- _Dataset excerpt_
**********

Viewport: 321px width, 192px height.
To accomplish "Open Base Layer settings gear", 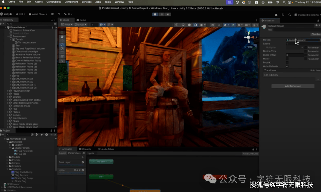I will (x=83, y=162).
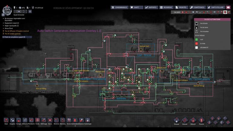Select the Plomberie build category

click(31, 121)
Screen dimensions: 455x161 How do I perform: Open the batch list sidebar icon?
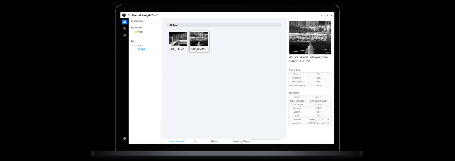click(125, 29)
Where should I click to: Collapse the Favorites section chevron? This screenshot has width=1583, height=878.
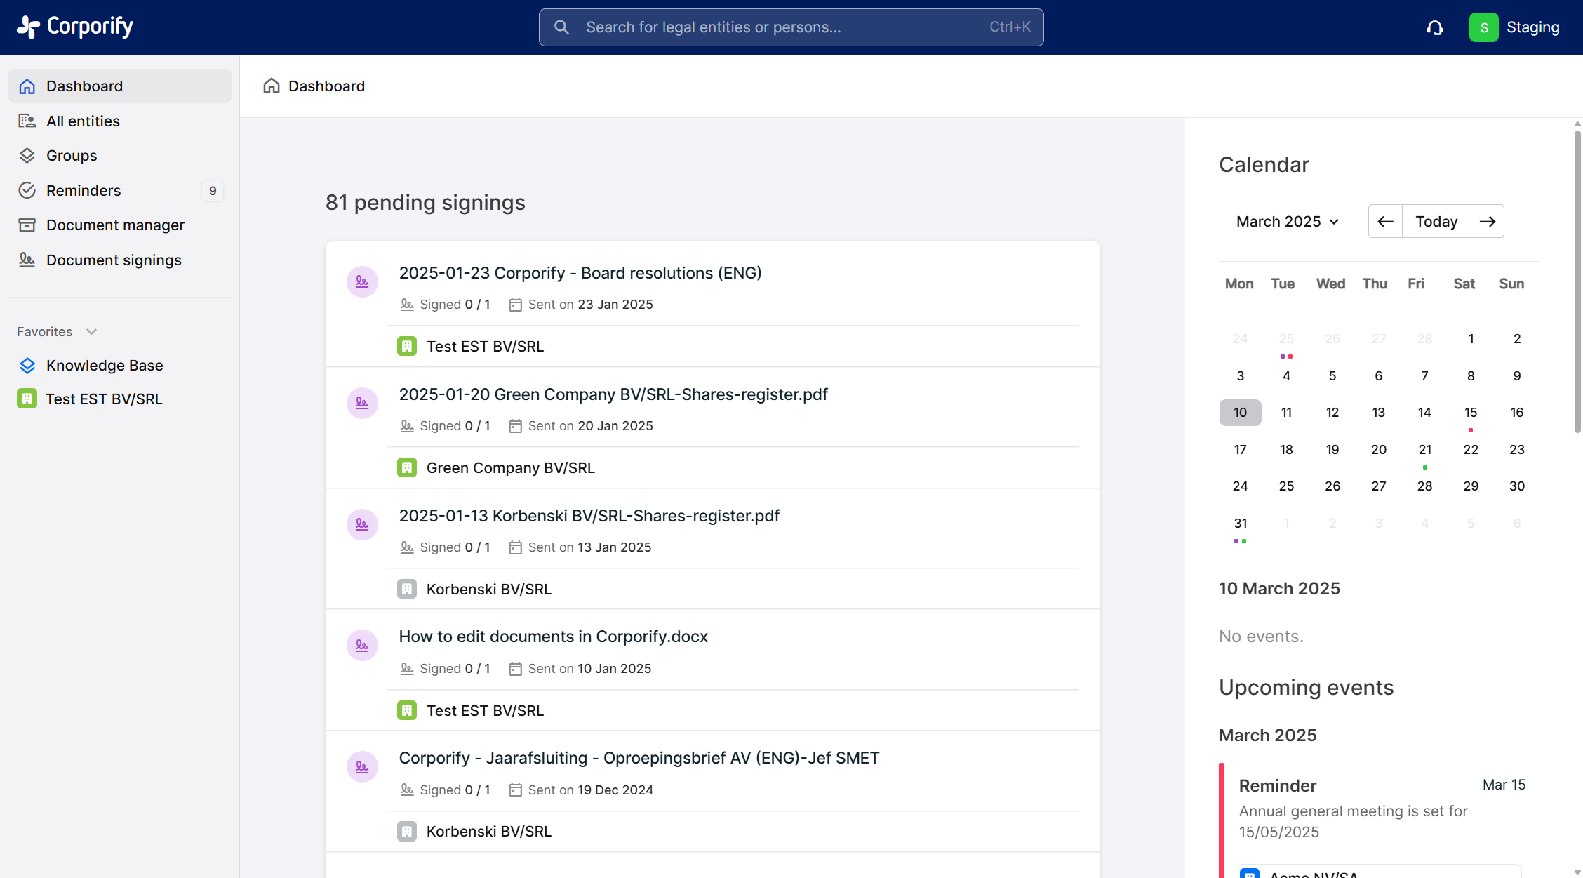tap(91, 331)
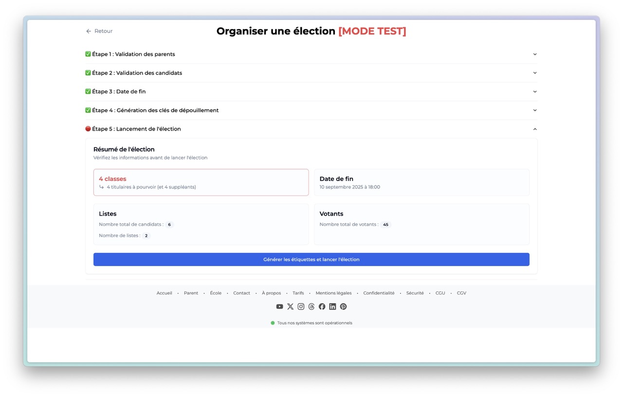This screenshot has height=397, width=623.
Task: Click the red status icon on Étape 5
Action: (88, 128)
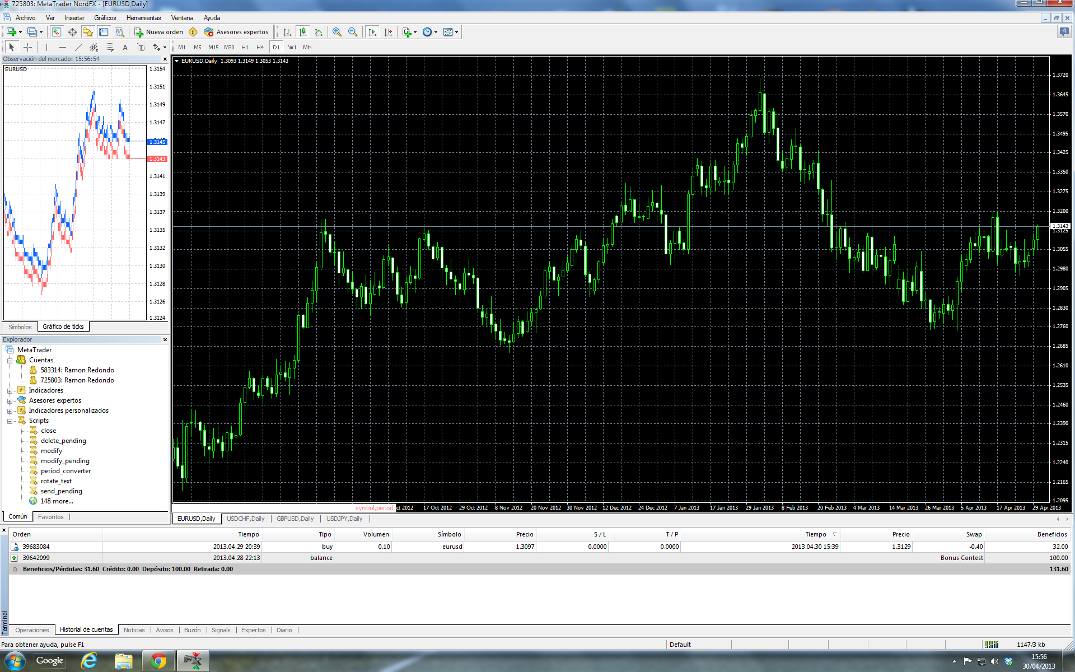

**********

- _Task goal_
Recast the records as a JSON list of strings, one string per line, starting at the line that contains "Screen dimensions: 455x161" and ending at the end of the records, with blank lines and the pictures left out.

- _Answer in full_
[
  "Screen dimensions: 455x161 How do I perform: Open the batch list sidebar icon?",
  "click(125, 29)",
  "Where should I click to: Collapse the Favorites section chevron? This screenshot has width=1583, height=878.",
  "tap(91, 331)",
  "This screenshot has height=397, width=623.",
  "Task: Click the red status icon on Étape 5",
  "Action: (88, 128)"
]